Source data
[Start of section]

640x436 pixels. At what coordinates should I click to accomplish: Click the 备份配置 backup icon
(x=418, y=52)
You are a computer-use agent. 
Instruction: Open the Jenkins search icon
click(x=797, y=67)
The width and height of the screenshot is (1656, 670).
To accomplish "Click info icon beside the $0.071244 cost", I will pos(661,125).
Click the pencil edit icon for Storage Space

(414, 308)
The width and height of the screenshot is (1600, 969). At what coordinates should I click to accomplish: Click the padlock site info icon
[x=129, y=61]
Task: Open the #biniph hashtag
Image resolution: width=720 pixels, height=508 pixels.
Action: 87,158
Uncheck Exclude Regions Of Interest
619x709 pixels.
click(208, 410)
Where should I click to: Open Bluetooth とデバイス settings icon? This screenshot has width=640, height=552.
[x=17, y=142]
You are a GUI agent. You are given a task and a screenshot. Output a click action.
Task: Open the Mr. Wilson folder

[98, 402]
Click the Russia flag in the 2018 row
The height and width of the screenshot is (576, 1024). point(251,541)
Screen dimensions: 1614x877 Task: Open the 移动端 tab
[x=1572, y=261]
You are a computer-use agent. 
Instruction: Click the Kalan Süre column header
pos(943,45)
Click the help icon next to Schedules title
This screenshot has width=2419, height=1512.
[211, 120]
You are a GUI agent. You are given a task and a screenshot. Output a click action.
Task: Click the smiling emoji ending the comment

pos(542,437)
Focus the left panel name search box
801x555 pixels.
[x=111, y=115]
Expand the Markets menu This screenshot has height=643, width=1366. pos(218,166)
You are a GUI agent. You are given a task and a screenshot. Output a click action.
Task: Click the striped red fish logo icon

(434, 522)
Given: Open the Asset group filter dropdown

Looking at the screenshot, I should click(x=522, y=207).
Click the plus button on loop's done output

[End of section]

Problem to solve — Using the records above, set down exactly the lines from the one with "Uncheck Exclude Regions Of Interest" through the one with "Expand the Markets", inclusive, and nothing more.

Solution —
Uncheck Exclude Regions Of Interest
619x709 pixels.
click(208, 410)
Where should I click to: Open Bluetooth とデバイス settings icon? This screenshot has width=640, height=552.
[x=17, y=142]
You are a GUI agent. You are given a task and a screenshot. Output a click action.
Task: Open the Mr. Wilson folder

[98, 402]
Click the Russia flag in the 2018 row
The height and width of the screenshot is (576, 1024). point(251,541)
Screen dimensions: 1614x877 Task: Open the 移动端 tab
[x=1572, y=261]
You are a computer-use agent. 
Instruction: Click the Kalan Süre column header
pos(943,45)
Click the help icon next to Schedules title
This screenshot has width=2419, height=1512.
[211, 120]
You are a GUI agent. You are given a task and a screenshot. Output a click action.
Task: Click the smiling emoji ending the comment

pos(542,437)
Focus the left panel name search box
801x555 pixels.
[x=111, y=115]
Expand the Markets menu This screenshot has height=643, width=1366. pos(218,166)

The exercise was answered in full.